WHAT TO PRODUCE
Only the lines from the start of the entries up to and including the line with "[Facebook] (25, 1540)" should be written out, exactly as they stand.

(Saved entries)
"""

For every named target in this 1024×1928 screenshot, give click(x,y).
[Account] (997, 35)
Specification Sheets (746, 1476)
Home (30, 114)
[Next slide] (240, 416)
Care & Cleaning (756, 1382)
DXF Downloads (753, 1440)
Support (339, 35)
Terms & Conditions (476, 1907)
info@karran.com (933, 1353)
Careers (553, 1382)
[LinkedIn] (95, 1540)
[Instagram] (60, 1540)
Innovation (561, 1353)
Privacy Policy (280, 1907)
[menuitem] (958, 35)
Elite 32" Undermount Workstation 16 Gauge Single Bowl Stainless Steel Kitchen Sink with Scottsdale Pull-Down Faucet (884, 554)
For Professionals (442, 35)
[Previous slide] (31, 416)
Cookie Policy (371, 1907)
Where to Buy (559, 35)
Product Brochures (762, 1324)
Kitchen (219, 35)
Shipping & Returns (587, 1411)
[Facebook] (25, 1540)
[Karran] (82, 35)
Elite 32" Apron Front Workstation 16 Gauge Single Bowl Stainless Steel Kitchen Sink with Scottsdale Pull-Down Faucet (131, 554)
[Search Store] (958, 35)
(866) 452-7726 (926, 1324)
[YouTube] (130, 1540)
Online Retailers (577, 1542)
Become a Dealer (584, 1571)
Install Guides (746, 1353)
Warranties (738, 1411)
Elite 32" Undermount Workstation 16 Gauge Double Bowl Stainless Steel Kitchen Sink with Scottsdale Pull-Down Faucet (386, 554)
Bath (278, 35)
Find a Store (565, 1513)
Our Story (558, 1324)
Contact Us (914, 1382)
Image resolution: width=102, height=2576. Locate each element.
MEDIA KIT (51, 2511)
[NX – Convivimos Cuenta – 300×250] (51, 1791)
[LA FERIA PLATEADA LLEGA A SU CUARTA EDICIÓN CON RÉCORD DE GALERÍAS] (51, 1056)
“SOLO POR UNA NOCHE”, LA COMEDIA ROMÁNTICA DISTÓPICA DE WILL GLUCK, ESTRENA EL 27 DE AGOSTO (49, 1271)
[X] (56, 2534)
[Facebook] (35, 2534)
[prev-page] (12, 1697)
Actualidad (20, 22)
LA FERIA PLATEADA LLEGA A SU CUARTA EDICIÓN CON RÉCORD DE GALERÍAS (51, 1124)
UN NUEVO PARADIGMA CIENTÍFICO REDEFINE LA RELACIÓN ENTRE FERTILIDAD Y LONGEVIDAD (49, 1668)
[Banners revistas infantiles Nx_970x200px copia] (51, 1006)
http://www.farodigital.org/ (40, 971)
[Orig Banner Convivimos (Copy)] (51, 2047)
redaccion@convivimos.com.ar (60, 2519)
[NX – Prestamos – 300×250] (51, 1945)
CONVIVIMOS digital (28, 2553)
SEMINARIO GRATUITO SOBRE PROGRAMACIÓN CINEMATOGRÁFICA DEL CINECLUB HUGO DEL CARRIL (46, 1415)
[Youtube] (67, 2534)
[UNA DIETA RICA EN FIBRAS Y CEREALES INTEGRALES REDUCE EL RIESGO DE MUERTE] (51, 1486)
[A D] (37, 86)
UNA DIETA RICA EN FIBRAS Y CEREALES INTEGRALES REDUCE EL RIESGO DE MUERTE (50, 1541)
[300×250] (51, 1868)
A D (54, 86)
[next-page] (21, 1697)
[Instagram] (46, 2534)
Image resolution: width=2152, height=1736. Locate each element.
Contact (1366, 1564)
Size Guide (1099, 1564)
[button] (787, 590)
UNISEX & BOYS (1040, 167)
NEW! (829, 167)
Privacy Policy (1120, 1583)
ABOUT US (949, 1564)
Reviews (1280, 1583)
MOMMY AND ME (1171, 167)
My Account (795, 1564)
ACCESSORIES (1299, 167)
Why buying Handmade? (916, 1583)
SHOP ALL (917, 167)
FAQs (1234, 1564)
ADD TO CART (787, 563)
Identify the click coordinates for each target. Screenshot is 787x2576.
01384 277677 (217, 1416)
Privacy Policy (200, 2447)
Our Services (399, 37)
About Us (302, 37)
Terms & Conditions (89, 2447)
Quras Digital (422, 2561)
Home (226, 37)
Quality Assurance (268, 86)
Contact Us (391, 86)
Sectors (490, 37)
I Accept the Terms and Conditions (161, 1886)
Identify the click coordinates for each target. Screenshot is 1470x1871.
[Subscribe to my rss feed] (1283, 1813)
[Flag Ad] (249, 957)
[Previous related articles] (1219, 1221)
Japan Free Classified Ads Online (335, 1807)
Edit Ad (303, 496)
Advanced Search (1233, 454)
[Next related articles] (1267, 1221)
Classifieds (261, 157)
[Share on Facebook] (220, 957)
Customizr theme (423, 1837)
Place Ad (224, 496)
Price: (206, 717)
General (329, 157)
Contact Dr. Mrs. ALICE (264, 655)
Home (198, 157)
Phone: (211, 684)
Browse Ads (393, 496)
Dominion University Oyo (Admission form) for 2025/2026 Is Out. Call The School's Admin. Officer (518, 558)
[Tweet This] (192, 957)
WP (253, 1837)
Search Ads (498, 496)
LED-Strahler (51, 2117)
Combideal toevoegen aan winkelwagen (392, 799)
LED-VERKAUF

"""

SOLUTION
For every named target in this 1024×1928 screenshot, give click(x,y).
[Account] (997, 35)
Specification Sheets (746, 1476)
Home (30, 114)
[Next slide] (240, 416)
Care & Cleaning (756, 1382)
DXF Downloads (753, 1440)
Support (339, 35)
Terms & Conditions (476, 1907)
info@karran.com (933, 1353)
Careers (553, 1382)
[LinkedIn] (95, 1540)
[Instagram] (60, 1540)
Innovation (561, 1353)
Privacy Policy (280, 1907)
[menuitem] (958, 35)
Elite 32" Undermount Workstation 16 Gauge Single Bowl Stainless Steel Kitchen Sink with Scottsdale Pull-Down Faucet (884, 554)
For Professionals (442, 35)
[Previous slide] (31, 416)
Cookie Policy (371, 1907)
Where to Buy (559, 35)
Product Brochures (762, 1324)
Kitchen (219, 35)
Shipping & Returns (587, 1411)
[Facebook] (25, 1540)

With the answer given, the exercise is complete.